Selefi salihinden biri şöyle demiştir: Biliyorum ki Allah benden haberdardır. Bu yüzden beni günah içinde görmesinden hayâ ettim.

Karanlık bir yerde yalnız kaldığında... Nefis, seni günaha çağırırsa...

Allah'ın bakışından utan ve ona de ki... Muhakkak ki karanlığı yaratan beni de görmektedir...

Ömer b. Hattâb -radıyallahu anhu- şöyle buyurmuştur: "Hayâsı az olanın takvası azalır, takvası az olanın kalbi ölür."

İbn Dakîkul'Îyd -Allah ona rahmet etsin- şöyle demiştir: "Hayâ, hâlâ övülür, tavsiye edilir ve emredilir. İlk peygamberlerin şeriatlerinde de neshedilmemiştir."

Son olarak...

Allah -Subhânehû ve Teâlâ- cennet kadınlarını vasfederken şöyle buyurmuştur: (Oralarda bakışlarını sadece eşlerine çevirmiş dilberler vardır.) [Rahmân Suresi: 56] Yani: Sadece kocalarına bakarlar. Ardından da zerafetlerini ve güzelliklerini şöyle anlatmıştır: (Sanki onlar yakut ve mercandırlar.) [Rahmân Suresi: 58] İffet ve hayâ sıfatlarını, zerafet ve güzellik sıfatlarından önce zikretmiştir. Çünkü iffet ve hayâsı olmayan kadının güzelliğinin bir kıymeti yoktur.

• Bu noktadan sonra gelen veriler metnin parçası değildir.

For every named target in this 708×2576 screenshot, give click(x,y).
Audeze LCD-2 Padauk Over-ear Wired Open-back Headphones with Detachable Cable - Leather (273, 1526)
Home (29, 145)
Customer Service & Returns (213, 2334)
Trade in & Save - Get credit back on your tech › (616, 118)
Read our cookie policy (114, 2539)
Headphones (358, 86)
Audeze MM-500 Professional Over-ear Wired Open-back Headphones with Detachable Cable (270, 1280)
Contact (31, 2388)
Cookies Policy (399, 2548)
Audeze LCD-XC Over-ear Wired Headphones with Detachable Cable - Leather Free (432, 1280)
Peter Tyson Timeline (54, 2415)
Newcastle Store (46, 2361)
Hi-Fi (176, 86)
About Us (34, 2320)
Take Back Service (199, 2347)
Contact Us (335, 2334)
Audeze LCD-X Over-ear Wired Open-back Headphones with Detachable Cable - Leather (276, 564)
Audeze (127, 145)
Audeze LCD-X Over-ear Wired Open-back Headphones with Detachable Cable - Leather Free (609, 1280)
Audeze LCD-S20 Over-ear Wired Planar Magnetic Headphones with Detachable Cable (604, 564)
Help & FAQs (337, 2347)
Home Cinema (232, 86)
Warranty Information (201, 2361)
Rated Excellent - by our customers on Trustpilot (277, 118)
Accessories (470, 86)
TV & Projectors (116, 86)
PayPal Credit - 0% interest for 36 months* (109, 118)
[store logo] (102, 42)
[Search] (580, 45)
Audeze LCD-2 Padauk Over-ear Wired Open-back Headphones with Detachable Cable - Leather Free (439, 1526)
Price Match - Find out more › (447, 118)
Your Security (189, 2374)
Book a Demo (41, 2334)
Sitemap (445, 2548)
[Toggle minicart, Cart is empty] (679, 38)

Günahlara verilen cezalardan birinin de, hayânın ve yüz paklığının gitmesi olduğu söylenmiştir. Rasûlullah -sallallahu aleyhi ve sellem- şöyle buyurmuştur: "ilk beygamberlerden beri insanların onlardan duyduğu sözlerden biri de; Eğer utanmıyorsan dilediğini yap." sözüdür.'' [Buhârî rivayet etmiştir].

Gecelerin sonunda ne olacağından korkmuyorsan... Ve utanmıyorsan, o zaman ne dilersen onu yap...

İnsan hayâlı olduğu sürece hayırlı yaşar... Ağacın kabuğu var olduğu sürece, dalı da kalacaktır...

Unutma ki, Allah'ın en çok nefret ettiği kimselerden biri de, Allah'ın günahını örttüğü halde günah işleyerek geceleyen kimsenin, sabahleyin Allah'ın onun üzerindeki örtüsünü kaldırmasıdır.

Allah'ım! Bize katından bir hayâ ihsan eyle. Görünen, görünmeyen, gizli ve açık bütün durumlarda senden hakkıyla haşyet duymamız hususunda bizi muvaffak kıl.